The breakdown of the report was uniformly soft. The new orders index fell to 47.2, the lowest in five months. Production fell to 48.9, employment fell to 47.4 — its weakest reading in over a year — and supplier deliveries slowed to 50.1, indicating only marginally faster delivery times. Inventories edged up to 49.1, suggesting that the sector is not yet aggressively destocking but is also clearly not building inventory in anticipation of stronger demand.
Prices paid, however, jumped to 56.3 from 54.1 — the highest since June 2022. The combination of weakening demand and rising input costs is the worst possible mix for factory operators and is reminiscent of mid-1980s dynamics. Survey respondents pointed to tariff-related price increases on imported components, particularly from China and Mexico, as well as higher costs for steel, aluminum, and select chemicals.
By industry, only six of the 18 manufacturing sectors tracked by ISM reported growth: petroleum and coal products, miscellaneous manufacturing, food and beverage, transportation equipment, computer and electronics, and primary metals. Twelve sectors reported contraction, led by furniture, paper products, machinery, fabricated metals, and electrical equipment.
The geographic pattern continues to disadvantage the industrial Midwest. Survey responses from Ohio, Michigan, Indiana, and Wisconsin were notably weaker than from the South and West, a trend that has held throughout the recent manufacturing slowdown. Auto production has been a particular drag, with major OEMs cutting Q2 and Q3 build schedules in response to softer dealer demand.
The ISM print is consistent with other manufacturing indicators. The S&P Global U.S. Manufacturing PMI was 50.2 — barely in expansion — and regional Fed surveys from Philadelphia, New York, and Dallas all softened in April. Industrial production data from the Federal Reserve, due May 16, is expected to show a small decline.
Manufacturing employs roughly 13 million Americans — about 8% of the nonfarm workforce — and has shed jobs in three of the past four months. Hiring has been weakest in durable goods, particularly motor vehicles, machinery, and fabricated metals. Layoff announcements from companies like Stellantis, Caterpillar, and 3M have added to the pressure.

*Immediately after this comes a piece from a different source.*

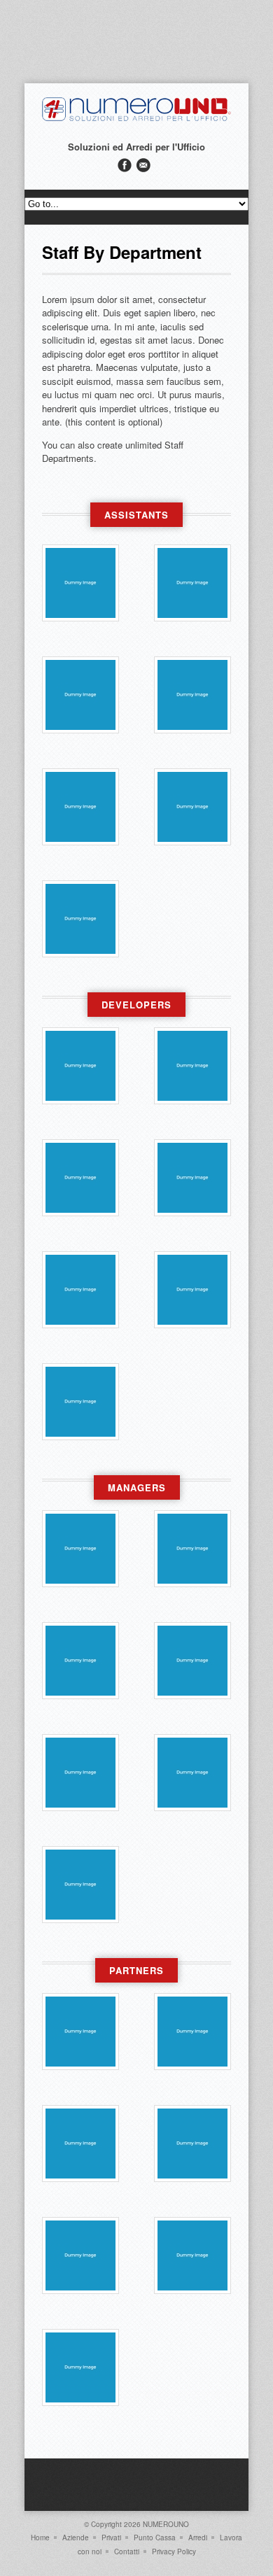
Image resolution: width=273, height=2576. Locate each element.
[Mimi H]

The longer-term outlook remains tied to the path of interest rates and the global trade environment. Capital goods orders ex-aircraft and ex-defense — a leading indicator of business investment — have been roughly flat for over a year. A meaningful pickup will likely require both lower borrowing costs and clarity on tariff policy. For workers in the sector, the near-term backdrop is one of stable but slow employment, with the most resilient subsectors being aerospace, defense, and semiconductor-adjacent manufacturing.